EXERCISE REQUIREMENTS
Rewrite the records below, replacing every "computer-use agent" with "desktop automation agent" and leaving all other text unchanged.

Item position entries

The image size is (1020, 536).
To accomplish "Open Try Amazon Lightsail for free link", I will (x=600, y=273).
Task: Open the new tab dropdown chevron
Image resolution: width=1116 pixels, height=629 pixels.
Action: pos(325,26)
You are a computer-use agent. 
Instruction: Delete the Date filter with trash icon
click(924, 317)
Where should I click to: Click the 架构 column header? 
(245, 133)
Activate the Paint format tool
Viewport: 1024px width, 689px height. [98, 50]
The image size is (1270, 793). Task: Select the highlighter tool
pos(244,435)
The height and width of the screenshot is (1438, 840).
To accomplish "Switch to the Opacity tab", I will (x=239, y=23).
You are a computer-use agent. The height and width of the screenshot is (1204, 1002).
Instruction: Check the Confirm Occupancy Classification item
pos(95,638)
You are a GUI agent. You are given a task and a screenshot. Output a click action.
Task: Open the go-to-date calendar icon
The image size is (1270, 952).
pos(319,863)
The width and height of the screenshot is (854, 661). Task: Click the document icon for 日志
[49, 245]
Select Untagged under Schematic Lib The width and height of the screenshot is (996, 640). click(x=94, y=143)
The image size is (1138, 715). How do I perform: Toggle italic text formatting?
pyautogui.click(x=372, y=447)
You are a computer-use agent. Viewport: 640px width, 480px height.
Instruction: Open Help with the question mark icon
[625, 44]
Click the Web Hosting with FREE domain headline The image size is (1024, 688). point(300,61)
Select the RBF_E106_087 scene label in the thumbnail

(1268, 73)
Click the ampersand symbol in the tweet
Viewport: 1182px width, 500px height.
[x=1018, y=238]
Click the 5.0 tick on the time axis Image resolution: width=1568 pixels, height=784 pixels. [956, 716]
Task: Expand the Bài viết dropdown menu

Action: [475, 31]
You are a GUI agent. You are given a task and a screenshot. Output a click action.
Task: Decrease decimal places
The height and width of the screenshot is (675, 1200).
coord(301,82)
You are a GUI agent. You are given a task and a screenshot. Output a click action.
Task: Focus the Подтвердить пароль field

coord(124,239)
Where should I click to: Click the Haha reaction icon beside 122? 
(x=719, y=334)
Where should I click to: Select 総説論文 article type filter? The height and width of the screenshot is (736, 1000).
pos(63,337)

EXERCISE RESPONSE
The image size is (1020, 536).
To accomplish "Open Try Amazon Lightsail for free link", I will (x=600, y=273).
Task: Open the new tab dropdown chevron
Image resolution: width=1116 pixels, height=629 pixels.
Action: pos(325,26)
You are a desktop automation agent. 
Instruction: Delete the Date filter with trash icon
click(924, 317)
Where should I click to: Click the 架构 column header? 
(245, 133)
Activate the Paint format tool
Viewport: 1024px width, 689px height. [98, 50]
The image size is (1270, 793). Task: Select the highlighter tool
pos(244,435)
The height and width of the screenshot is (1438, 840).
To accomplish "Switch to the Opacity tab", I will (x=239, y=23).
You are a desktop automation agent. The height and width of the screenshot is (1204, 1002).
Instruction: Check the Confirm Occupancy Classification item
pos(95,638)
You are a GUI agent. You are given a task and a screenshot. Output a click action.
Task: Open the go-to-date calendar icon
The image size is (1270, 952).
pos(319,863)
The width and height of the screenshot is (854, 661). Task: Click the document icon for 日志
[49, 245]
Select Untagged under Schematic Lib The width and height of the screenshot is (996, 640). click(x=94, y=143)
The image size is (1138, 715). How do I perform: Toggle italic text formatting?
pyautogui.click(x=372, y=447)
You are a desktop automation agent. Viewport: 640px width, 480px height.
Instruction: Open Help with the question mark icon
[625, 44]
Click the Web Hosting with FREE domain headline The image size is (1024, 688). point(300,61)
Select the RBF_E106_087 scene label in the thumbnail

(1268, 73)
Click the ampersand symbol in the tweet
Viewport: 1182px width, 500px height.
[x=1018, y=238]
Click the 5.0 tick on the time axis Image resolution: width=1568 pixels, height=784 pixels. [956, 716]
Task: Expand the Bài viết dropdown menu

Action: [475, 31]
You are a GUI agent. You are given a task and a screenshot. Output a click action.
Task: Decrease decimal places
The height and width of the screenshot is (675, 1200).
coord(301,82)
You are a GUI agent. You are given a task and a screenshot. Output a click action.
Task: Focus the Подтвердить пароль field

coord(124,239)
Where should I click to: Click the Haha reaction icon beside 122? 
(x=719, y=334)
Where should I click to: Select 総説論文 article type filter? The height and width of the screenshot is (736, 1000).
pos(63,337)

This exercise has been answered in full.